Meditation and ADHD: The Best Way to Live In The Moment

Meditation and ADHD

I always laugh when people say, “Live in the moment!”

“Live in the moment” is not always good advice.

We with ADHD struggle to pause in the moment, which is frustrating, because this is when we most need to pause.

We tend to be reactive to our environment and circumstances.

If you had told me two years ago that meditation would help me to pause and manage my emotions in the moment, I would have laughed even harder.

In my mind, meditation was for people who burned incense, did hot yoga, and wore white all the time.

Not that I have anything against yoga, I actually like it. But I gravitate toward heavier physical movement.

Probably because of the dopamine and feel good chemicals?

ADHD is often characterized by the inability to slow down our thoughts, so for many of us the idea of sitting still and closing our eyes for even a minute is stressful.

I wrote a review of The Mindfulness Prescription for ADHD, and I still highly recommend this book as a way to understand how you can start a meditation practice. (affilitate link, please see my full disclosure.)

I also recommend you try all of the free apps, because guidance makes it sooo much easier in the beginning.

Meditating doesn’t happen for me every single day, I just want to be honest about that.

But this is what I know to be true: If you spend just one minute doing something to quiet your mind, you will be better able to move forward and do what needs to be done.

 And that is the definition of living in the moment!

Meditation and ADHD: the best way to live in the moment

 

notice when you need a minute

No really, I figured out pretty early on that I needed to start noticing when I was spiraling in order to get a handle on it.

Here are some examples everyday of things that might*** require you to calm yourself down:

  • – Your child is moving at a snail’s pace getting out the door
  • – You are late to work
  • – You forget an appointment/meeting
  • – A friend rebuff’s your attempts at communication
  • – You fail a test or your idea gets shot down
  • – Your partner is annoyed with you
  • – Someone doesn’t return your call
  • – You are feeling insecure or self-critical
  • – You lock your keys in the car, or lock yourself out of the house
  • – The dog poops on the floor
  • – The cat vomits on your bed (Yes this has happened to me.)

 

choose a simple one minute meditation from the list below to get you started.

 

Square breathing (stolen from Carol Dweck)

Repeat this for 1 minute. Or as long as you like.

  • Breathe in to a count of 4, hold the air in for a count of 4.
  • Breathe out to a count of 4, hold breath for count of 4.

 

Count your breaths

  • Breathe in to a count of 2, out to a count of 3.
  • Breathe in to a count of 4, out to a count of 5.

Go up to at least 8. It works!

 

Body Part Meditation

I made this one up myself as a short version of the body scan.

Either seated or lying down, concentrate on some part of your body.

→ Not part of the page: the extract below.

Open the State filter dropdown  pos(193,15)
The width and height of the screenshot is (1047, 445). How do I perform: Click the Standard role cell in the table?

I often use my nose. Concentrate on the sensations in that part of your body. The air moving, the coldness outdoors, any itchiness.

I hear this works well with your feet, too. Set a time for just one minute.

 

Infinity Sign Meditation (stolen from James Ochoa)

Print out or draw an infinity sign on a piece of paper.

For one minute, trace the sign with your eyes or even your finger. Don’t worry about your breathing just trace the infinity sign.

This is really great for calming down that wild amygdala. James did it with a group at CHADD last year and I’ve been hooked ever since.

 

Trace your hand

My friend Jennie Friedman gave me this one, and it is fantastic.

Take a moment to look at the palm of your hand. Using your index finger from the opposite hand, trace upward on the thumb while inhaling. As you come down the other side of the thumb exhale.

Go up each side of every finger, and then back again.

 

Belly breathing

This is exactly what it sounds like.

Sit still and try to breathe air into your belly, expanding it as much as possible.

If you need to, place a hand on your belly and feel it move in and out. Kids like this one!

Even Deepak Chopra says you only need one minute! AND, you don’t have to close your eyes and assume the position we all associate with meditation.

Meditate privately, for yourself, and nobody has to know!

Here is a 3 minute meditation from Deepak Chopra that I also like.

 

Check out youtube – you can find some good stuff on there.

Life gets crazy with ADHD, part of living your best life is finding the things that can help you in the moment.

If you spend just one minute doing something to quiet your mind, you will be better able to move forward and do what needs to be done.